Sparks flying from saw.

Construction Safety

Ladder safety

Ladders are used in a wide variety of settings at the University of Manitoba. Unsafe use of ladders can result in injury, often due to these factors:

  • Improper selection of an appropriate ladder.
  • Setting up and climbing ladders improperly.
  • Losing balance or overreaching while on a ladder.
  • Using a metal ladder near electrical hazards.

The University of Manitoba’s Ladder Safety Program is based on the Canadian Standards Association (CSA) Standard CAN3-Z11-M81: “Portable Ladders” and Part 13 of the Manitoba Workplace Health and Safety Regulation. The Ladder Safety Program, available on the UM Intranet, outlines the roles and responsibilities of employees and supervisors and information on how to properly use, handle, and store ladders in the workplace. Contact EHSO for further information or assistance.

Electrical safety

Electrical work requires specific training to ensure worker safety. The Workplace Safety and Health Regulation defines an "electrical worker" as a person authorized to do electrical work or restricted electrical work under The Electricians' Licence Act.

The University of Manitoba ensures that only a trained and competent electrical worker is assigned to do electrical work. The University has also developed safe work procedures on how to perform electrical work, which can be accessed through the EHSO UM Intranet page.

To ensure compliance with Part 38 of the Workplace Safety and Health Regulation, the University’s Electrical Safety Program includes elements such as:

  • Hazard assessments and safe work procedures.

Item coordinate data:
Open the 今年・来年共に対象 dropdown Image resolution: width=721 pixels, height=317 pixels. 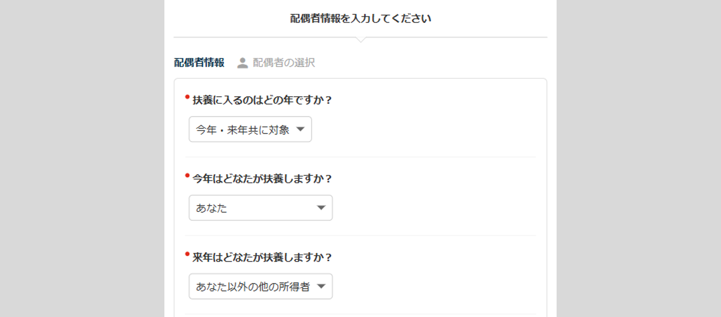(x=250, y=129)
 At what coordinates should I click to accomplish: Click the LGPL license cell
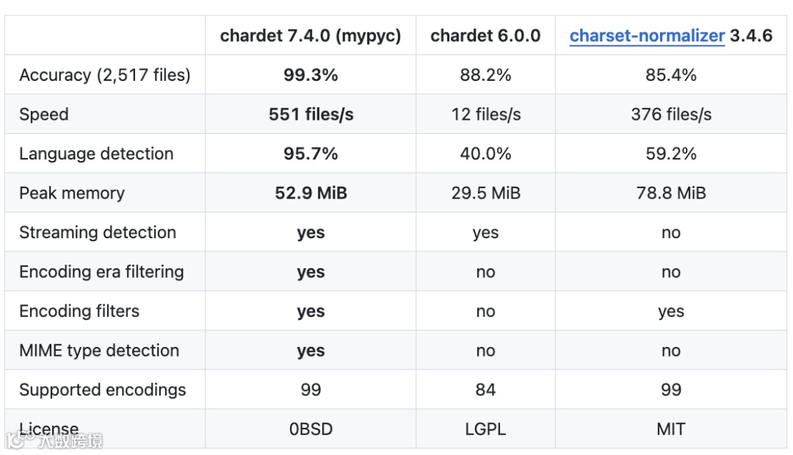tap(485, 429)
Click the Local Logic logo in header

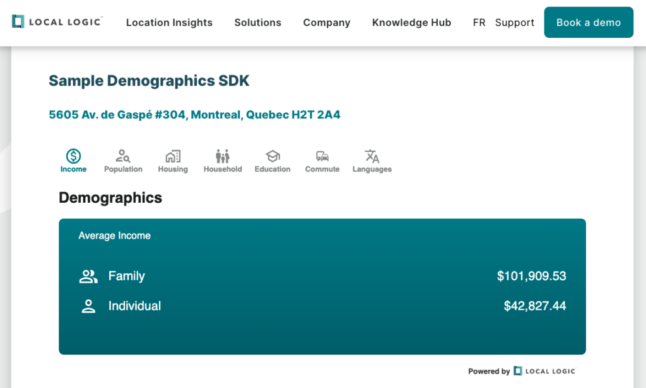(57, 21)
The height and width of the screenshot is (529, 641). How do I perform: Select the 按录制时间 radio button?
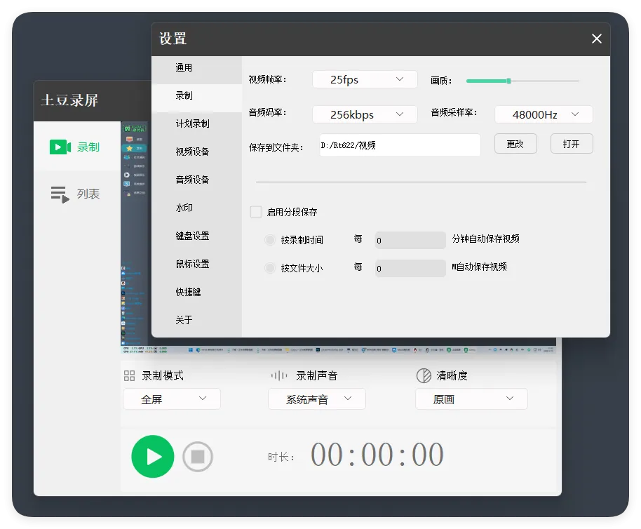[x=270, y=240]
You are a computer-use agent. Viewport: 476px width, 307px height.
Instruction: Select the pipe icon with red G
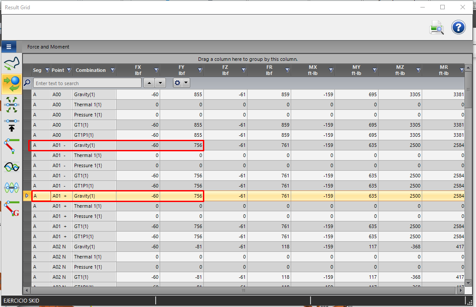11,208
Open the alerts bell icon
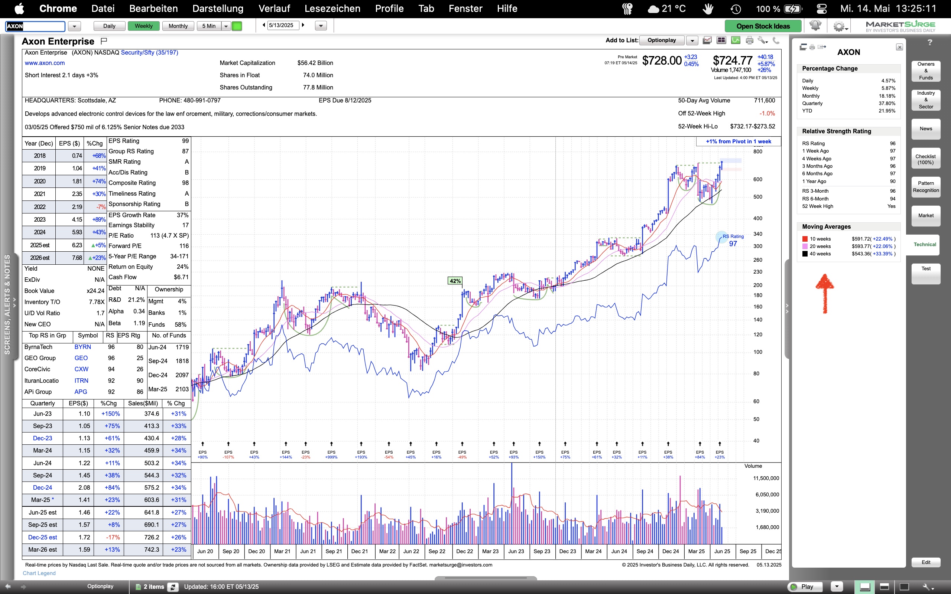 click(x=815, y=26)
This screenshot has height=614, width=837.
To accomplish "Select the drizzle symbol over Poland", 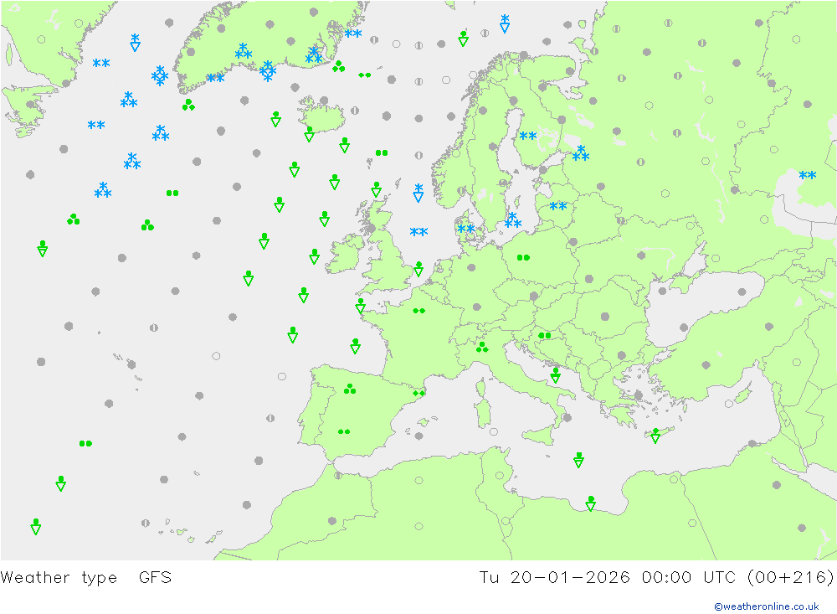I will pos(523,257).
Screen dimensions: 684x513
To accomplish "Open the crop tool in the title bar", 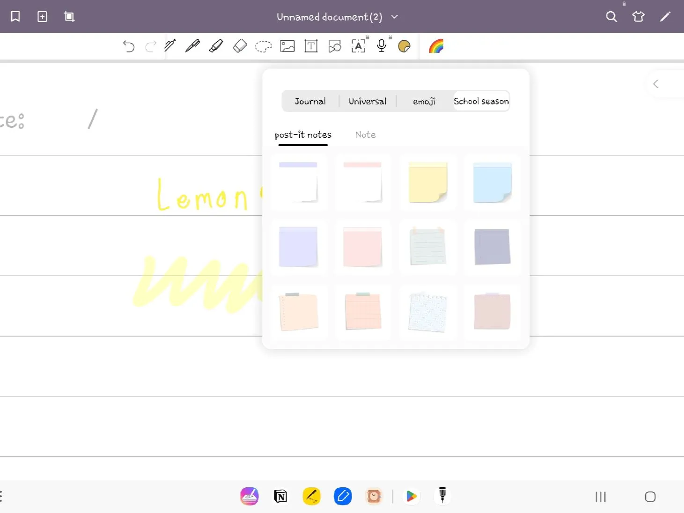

- **BRIEF 1**: Rewrite the construction safety passage starting with "Sparks flying from" and going on through "on a ladder.", changing "overreaching" to "stretching too far".
- **BRIEF 2**: Continue the construction safety passage from the point where it stops.
The item coordinate data have nothing to do with what is asked here.

- **RESPONSE 1**:
Sparks flying from saw.

Construction Safety

Ladder safety

Ladders are used in a wide variety of settings at the University of Manitoba. Unsafe use of ladders can result in injury, often due to these factors:

  • Improper selection of an appropriate ladder.
  • Setting up and climbing ladders improperly.
  • Losing balance or stretching too far while on a ladder.

- **RESPONSE 2**:
  • Emergency procedures for contact with energized electrical equipment.
  • The requirement that only electrical workers perform electrical work.
  • The requirement that electrical work performed at the University meets the requirements of the Electricians' License Act as well as the Manitoba Electrical Code.

For guidance on the University’s Electrical Safety Program, contact EHSO.

Lockout and tag out

What is lockout?

Lockout/tag out assists employees in working safely when energy isolation is required due to hazardous energy being present. Types of hazardous energy may include:

  • Electrical: The most common form of energy used in workplaces. It can be available live through power lines or it can also be stored, for example, in batteries or capacitors.
  • Pneumatic: The energy stored within pressurized air.
  • Chemical: The energy released when a substance undergoes a chemical reaction.
  • Thermal energy: from an explosion, flame, objects with high or low temperatures, or radiation from heat sources.
  • Radiation energy: related to ionizing, low-frequency electromagnetic, optical, or radio-frequency electromagnetic radiation.
  • Kinetic: Also referred to as mechanical energy, this is energy contained in an item under tension.

When is de-energization and lockout required?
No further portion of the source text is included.